A study made earlier this year by researchers at the Center of Injury Research and Policy from the Research Institute at Nationwide Children’s Hospital revealed that during 1990 to 2006 an average of 11,500 snow shoveling-related injuries and medical complications sent U.S. patients to emergency rooms annually.
Published in the January 2011 edition of the American Journal of Emergency Medicine, the snow shoveling injuries tallied into a range of categories:
• Soft tissue injuries (55 percent)
• Lacerations and fractures (16 percent and 7 percent respectively)
• Lower back injuries (34 percent), followed by injuries to the arms and hands (16 percent) and head injuries (15 percent)
• Acute musculoskeletal exertion (54 percent)
• Slips or falls (20 percent)
• Being struck by a snow shovel (15 percent)
For heart attacks, snow shoveling accounted for seven percent and is replicated by a separate, more recent study performed at Kingston General Hospital, led by Adrian Baranchuk, M.D. a professor in Queen’s School of Medicine and a cardiologist at Kingston General Hospital.

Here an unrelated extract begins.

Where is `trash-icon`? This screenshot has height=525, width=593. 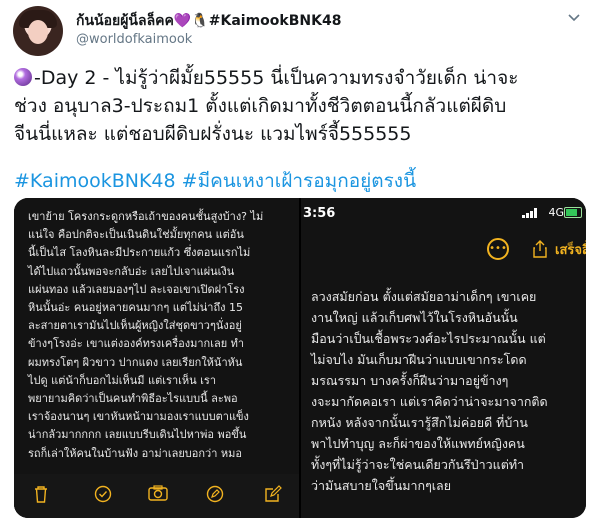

According to a Queen’s University news release, Dr. Baranchuk believes that these numbers indicate that there is more fact than myth to the snow shoveling/heart attack urban legend. “That is a huge number,” says Dr. Baranchuk. “Seven percent of anything in medicine is a significant proportion. Also, if we take into account that we may have missed some patients who did not mention that they were shoveling snow around the time that the episode occurred, that number could easily double.”
Dr. Baranchuk and collaborators of the study determined that there are three primary factors that place an individual at a high risk of having a heart attack while shoveling snow:
• The first factor is gender—31 of the 35 patients were male.
• The second factor is family history of premature coronary artery disease—20 of the 35 patients had a family history of heart disease.
• The third factor is smoking —16 out of 35 patients were smokers.
The authors of the study contend that the second and third factors likely are more significant than the first factor, but cannot be determined because of the relative preponderance of the number of men shoveling snow over the number of women from the data used in the study.
The authors of the study also found that of those who had a history of taking four or more heart-related medications during the time of actively shoveling snow, that cardiac medications may attribute toward a preventive measure from experiencing a heart attack while shoveling snow during the winter.